### SEZIONE DEL TESTO
▽
ALTROVERSO

Provare a fotografare il cielo da una metropoli inquinata, senza filtri, senza strumenti apocromatici, usando una singola posa e senza intervenire con ritocchi post-produzione. Già... e usando una telecamera planetaria. Novembre 2013

INTRODUZIONE

Il cielo inquinato e lattiginoso di Milano non è certo luogo per fotografare il cielo profondo. Se poi si sceglie di farlo con una telecamera planetaria, utilizzare un solo scatto (lungo o breve che sia), e un obiettivo o telescopio estremamente economici è una idea malsana ma, a modo suo, divertente. Nessun filtro interferenziale o di altro tipo ad aiutare ottica e camera di ripresa e la rinuncia a maquillage di post produzione, se non la semplice di possibilità di intervenire sui livelli di contrasto, concludono il quadro di ripresa “acqua e sapone”.

Ovviamente non si può pensare di ottenere risultati di rilievo, ma ciò che resta sullo schermo può essere sufficiente a farci divertire e a comprendere i limiti di ottiche non progettate per questo tipo di ripresa.

IL PRIMO TENTATIVO: PER CASO

La camera è una semplice ASI 120MM (versione monocromatica) nata per essere efficace nelle riprese planetarie (sensore di dimensioni limitatissime, pixel molto piccoli e alto frame rate possibile).E’ probabilmente l camera peggiore per questo tipo di applicazione ma è quella disponibile nella mia postazione milanese e quindi con questa si deve lavorare.

Il teleobiettivo è un residuo del secolo scorso. Focale classica di 135mm, sottomarca da produzione di lavatrici a bassi giri, acquistato più di quindici anni fa in qualche mercatino sul ciglio della strada per poche lire.

Il raccordo di collegamento camera-obiettivo è autocostruito trasformando un vecchio raccordo Meade per camera fotografica accorciato sino a ottenere una distanza tra obiettivo e sensore di ripresa adatta alla messa a fuoco.

Il “prestigioso” (hihihi) teleobiettivo russo da 135mm aperto, al massimo, a f 3,5. Lo stato del filtro “skyglow” anteriore è in stato pietoso e andrebbe quantomeno pulito. E’ un problema di cui non mi sono curato nella realizzazione delle immagini che certo non hanno tratto beneficio dallo stato delle ottiche.

M42 ripresa la notte del 26/11/2013 dalla città di Milano. Camera ASI 120MM + teleobiettivo 135mm. Singolo scatto da 7 secondi.

Il problema di questo raccordo è il metodo di fissaggio del nasello della camera che avviene tramite la classica vite di spinta. In questo caso, date le tolleranze non proprio da primato, il serraggio della vite porta a una inclinazione percepibile della camera rispetto all’asse ottico corretto.

Questo si palesa in modo macroscopico nella forma delle immagini stellari riprodotte che appaiono “comatose” in modo non simmetrico rispetto al campo inquadrato, segno che ai problemi insiti nell’ottica del teleobiettivo si aggiungono quelli ben più gravi dovuti alle flessioni del treno ottico.
△
### GRUPPO DI ESERCIZI
- A) Secondo la sezione del testo, quanto dura il singolo scatto con cui è stata ripresa M42?
- B) Riporta tutte le caratteristiche che, secondo la sezione del testo, rendono la ASI 120MM efficace nelle riprese planetarie.

### DATI FORNITI
▽
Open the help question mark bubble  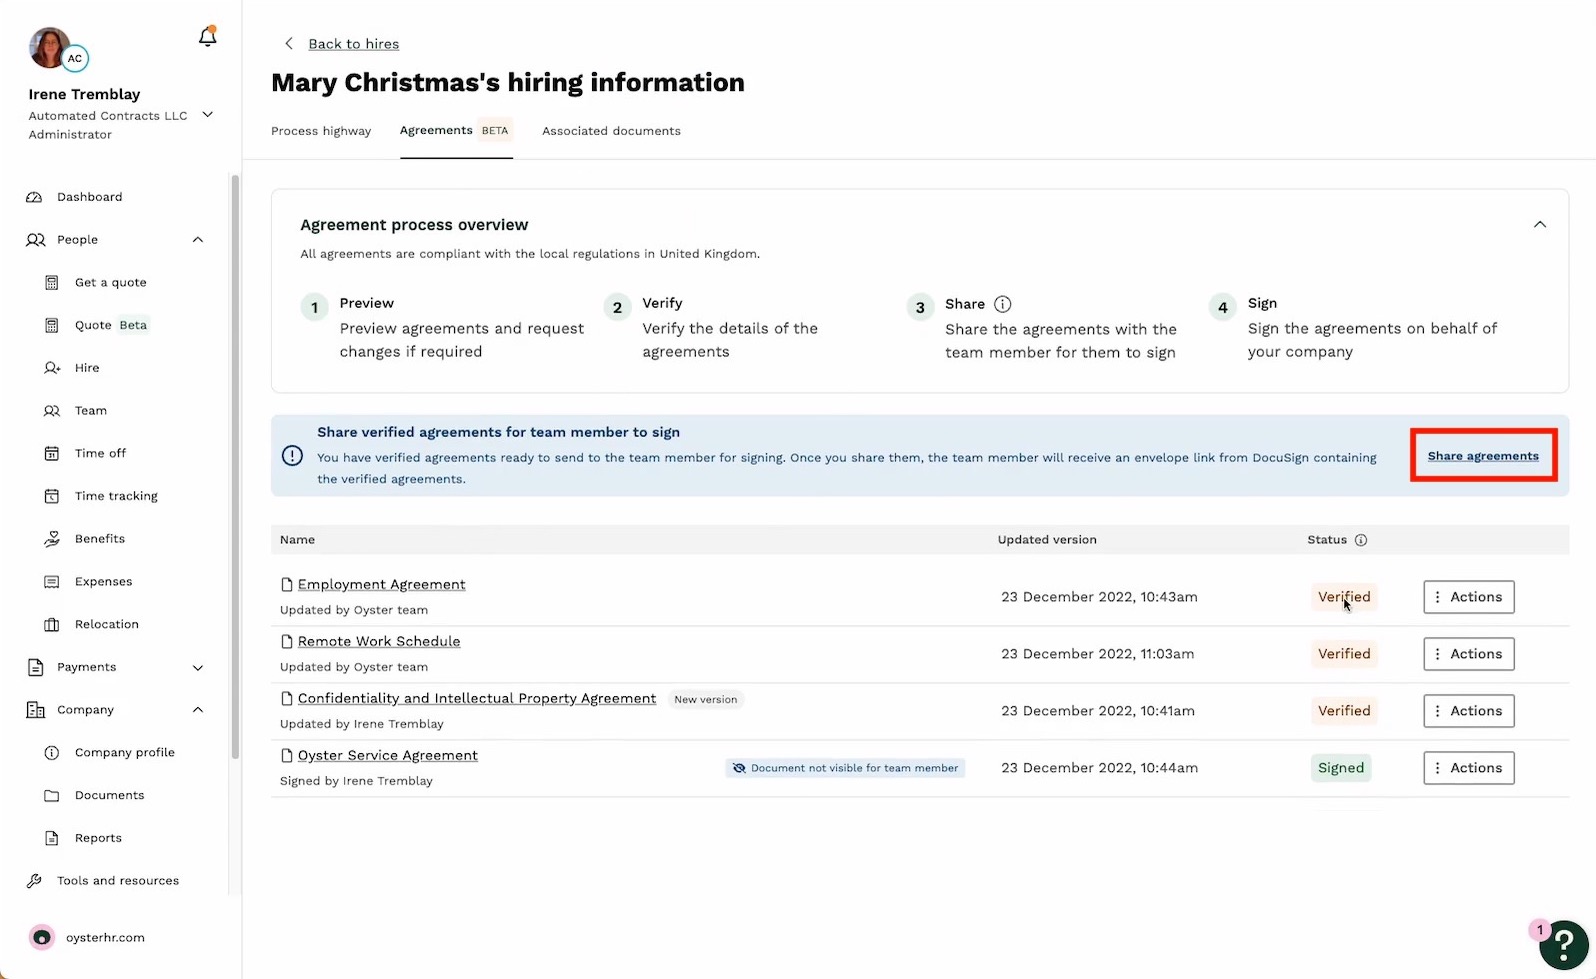coord(1564,944)
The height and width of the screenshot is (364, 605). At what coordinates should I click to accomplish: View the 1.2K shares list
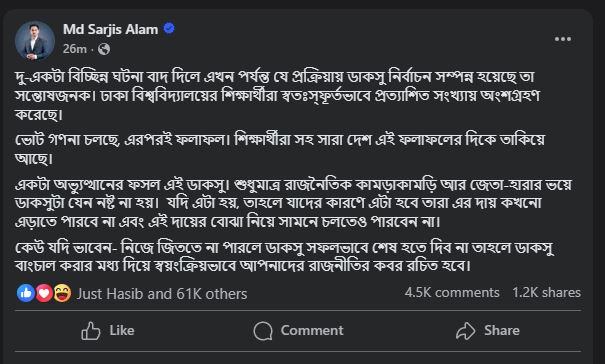pos(546,293)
△
### SOLUZIONI SVOLTE
- A) Sette secondi.

- B)
- Sensore di dimensioni limitatissime
- Pixel molto piccoli
- Alto frame rate possibile